Florence Township is a township in Goodhue County, Minnesota, United States. The population was 1,450 at the 2000 census. A small part of the city of Lake City extends geographically within the township, but is a separate entity. The unincorporated area of Frontenac is also located within the township.

==History==
Florence Township was organized in 1858, and named for Florence Graham, the daughter of a county judge.

==Geography==
According to the United States Census Bureau, the township has a total area of 40.5 sqmi, of which 34.9 sqmi is land and 5.6 sqmi (13.88%) is water.

===Major highways===
- U.S. Route 61, U.S. Route 63 (Co-signed throughout the township).

===Lakes and streams===

====Major====
- Mississippi River
- Lake Pepin

====Minor====
- Frontenac Lake
- Sugar Loaf Creek
- Wells Creek

===Parks===
- Frontenac State Park
- Perched Valley Wildlife Management Area

==Demographics==
As of the census of 2000, there were 1,450 people, 524 households, and 408 families residing in the township. The population density was 41.5 PD/sqmi. There were 633 housing units at an average density of 18.1 /sqmi. The racial makeup of the township was 98.76% White, 0.41% African American, 0.41% Native American, 0.28% Asian, and 0.14% from two or more races. Hispanic or Latino of any race were 0.34% of the population.

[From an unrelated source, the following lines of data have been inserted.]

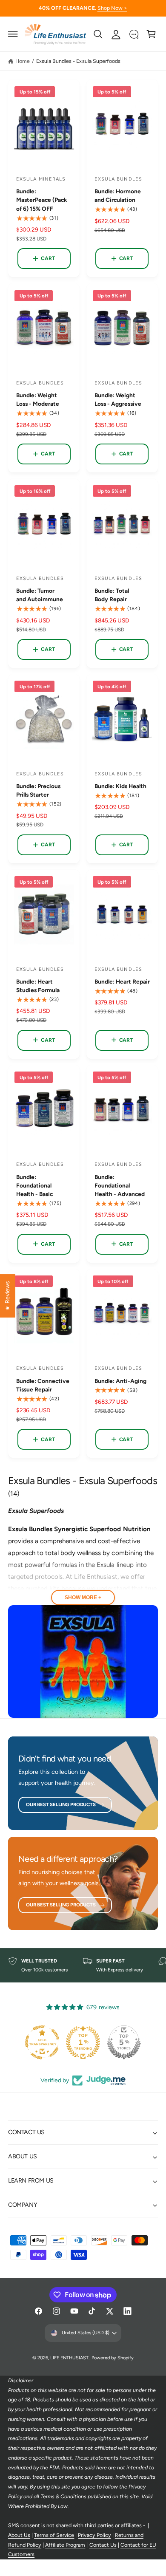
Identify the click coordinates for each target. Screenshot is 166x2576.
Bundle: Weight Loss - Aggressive (117, 399)
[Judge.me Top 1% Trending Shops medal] (83, 2042)
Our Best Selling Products (61, 1804)
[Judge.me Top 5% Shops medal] (124, 2042)
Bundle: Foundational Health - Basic (34, 1185)
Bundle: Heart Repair (122, 981)
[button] (13, 34)
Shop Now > (112, 8)
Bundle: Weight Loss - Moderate (37, 399)
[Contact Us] (134, 34)
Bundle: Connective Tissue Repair (42, 1385)
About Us (19, 2535)
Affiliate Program (65, 2545)
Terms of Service (54, 2535)
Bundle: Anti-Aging (120, 1380)
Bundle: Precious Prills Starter (38, 790)
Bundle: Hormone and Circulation (117, 195)
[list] (83, 1965)
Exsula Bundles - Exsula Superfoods (78, 61)
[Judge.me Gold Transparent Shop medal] (42, 2042)
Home (22, 61)
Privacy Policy (94, 2535)
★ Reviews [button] (7, 1295)
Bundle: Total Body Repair (111, 594)
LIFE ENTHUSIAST (69, 2358)
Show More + (83, 1597)
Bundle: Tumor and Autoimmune (39, 594)
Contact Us (103, 2545)
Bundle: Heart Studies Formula (38, 985)
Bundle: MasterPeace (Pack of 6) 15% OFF (41, 200)
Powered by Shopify (113, 2358)
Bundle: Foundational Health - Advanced (119, 1185)
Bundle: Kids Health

There were 524 households, out of which 32.1% had children under the age of 18 living with them, 69.5% were married couples living together, 4.4% had a female householder with no husband present, and 22.1% were non-families. 18.1% of all households were made up of individuals, and 6.7% had someone living alone who was 65 years of age or older. The average household size was 2.57 and the average family size was 2.90.

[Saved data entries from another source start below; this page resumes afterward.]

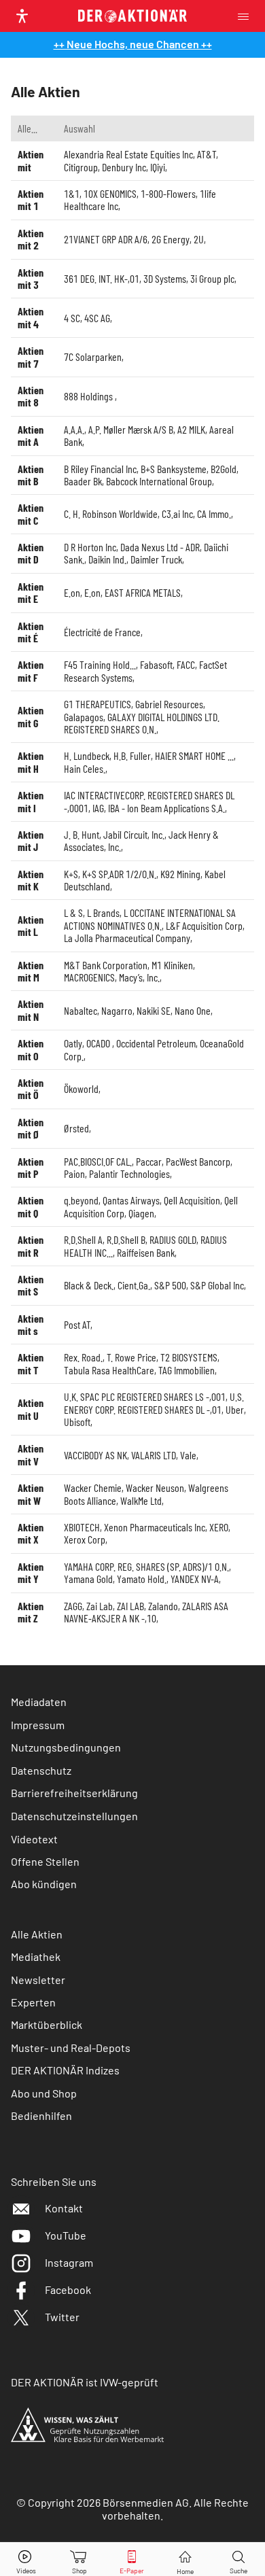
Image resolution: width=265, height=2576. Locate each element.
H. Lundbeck (86, 755)
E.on (72, 592)
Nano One (193, 1010)
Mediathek (35, 1956)
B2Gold (223, 468)
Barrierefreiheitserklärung (74, 1792)
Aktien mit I (30, 801)
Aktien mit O (30, 1049)
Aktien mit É (30, 631)
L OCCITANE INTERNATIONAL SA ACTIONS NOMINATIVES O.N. (150, 918)
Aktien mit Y (30, 1572)
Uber (235, 1409)
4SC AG (97, 317)
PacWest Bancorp (198, 1161)
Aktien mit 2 (30, 238)
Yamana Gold (88, 1578)
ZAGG (73, 1605)
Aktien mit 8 (30, 395)
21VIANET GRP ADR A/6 (105, 238)
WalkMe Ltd (141, 1500)
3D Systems (164, 278)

In the township the population was spread out, with 23.5% under the age of 18, 4.6% from 18 to 24, 24.3% from 25 to 44, 29.3% from 45 to 64, and 18.3% who were 65 years of age or older. The median age was 44 years. For every 100 females, there were 93.3 males. For every 100 females age 18 and over, there were 94.9 males.

The median income for a household in the township was $53,971, and the median income for a family was $59,297. Males had a median income of $35,260 versus $26,957 for females. The per capita income for the township was $24,276. About 2.1% of families and 4.4% of the population were below the poverty line, including 4.8% of those under age 18 and 7.2% of those age 65 or over.